== AIM OF THE TASK ==
Pull out every line in the entries below that contains the word "coordinates".

[Data entries]
------------------------------------------------

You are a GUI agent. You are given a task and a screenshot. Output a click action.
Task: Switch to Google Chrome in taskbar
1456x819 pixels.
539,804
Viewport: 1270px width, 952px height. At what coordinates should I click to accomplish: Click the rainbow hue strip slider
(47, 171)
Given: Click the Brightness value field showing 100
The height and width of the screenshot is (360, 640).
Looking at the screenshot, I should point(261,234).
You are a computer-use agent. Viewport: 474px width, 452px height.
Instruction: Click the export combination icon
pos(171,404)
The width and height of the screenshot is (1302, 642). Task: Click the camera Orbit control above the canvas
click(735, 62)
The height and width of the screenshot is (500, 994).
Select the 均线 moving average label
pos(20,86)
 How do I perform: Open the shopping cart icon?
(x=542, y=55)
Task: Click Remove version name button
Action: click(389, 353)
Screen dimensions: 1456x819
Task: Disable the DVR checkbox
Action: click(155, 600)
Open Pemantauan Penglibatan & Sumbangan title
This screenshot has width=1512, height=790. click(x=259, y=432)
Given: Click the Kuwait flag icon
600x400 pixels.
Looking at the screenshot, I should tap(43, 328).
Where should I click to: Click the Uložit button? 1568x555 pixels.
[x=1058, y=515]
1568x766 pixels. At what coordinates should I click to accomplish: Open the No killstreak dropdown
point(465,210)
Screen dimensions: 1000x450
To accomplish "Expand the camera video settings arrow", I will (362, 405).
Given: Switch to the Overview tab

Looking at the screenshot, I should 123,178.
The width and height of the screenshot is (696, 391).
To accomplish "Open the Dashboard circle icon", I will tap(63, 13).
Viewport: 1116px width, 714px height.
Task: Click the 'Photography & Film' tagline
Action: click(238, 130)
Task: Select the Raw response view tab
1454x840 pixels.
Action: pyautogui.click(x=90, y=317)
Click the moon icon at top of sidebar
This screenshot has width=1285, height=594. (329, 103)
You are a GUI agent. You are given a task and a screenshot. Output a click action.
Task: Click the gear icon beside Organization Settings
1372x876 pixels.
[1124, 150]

------------------------------------------------

== SOLUTION FOR THIS TASK ==
Viewport: 1270px width, 952px height. At what coordinates should I click to accomplish: Click the rainbow hue strip slider
1568x766 pixels. At what coordinates should I click to accomplish: Open the No killstreak dropdown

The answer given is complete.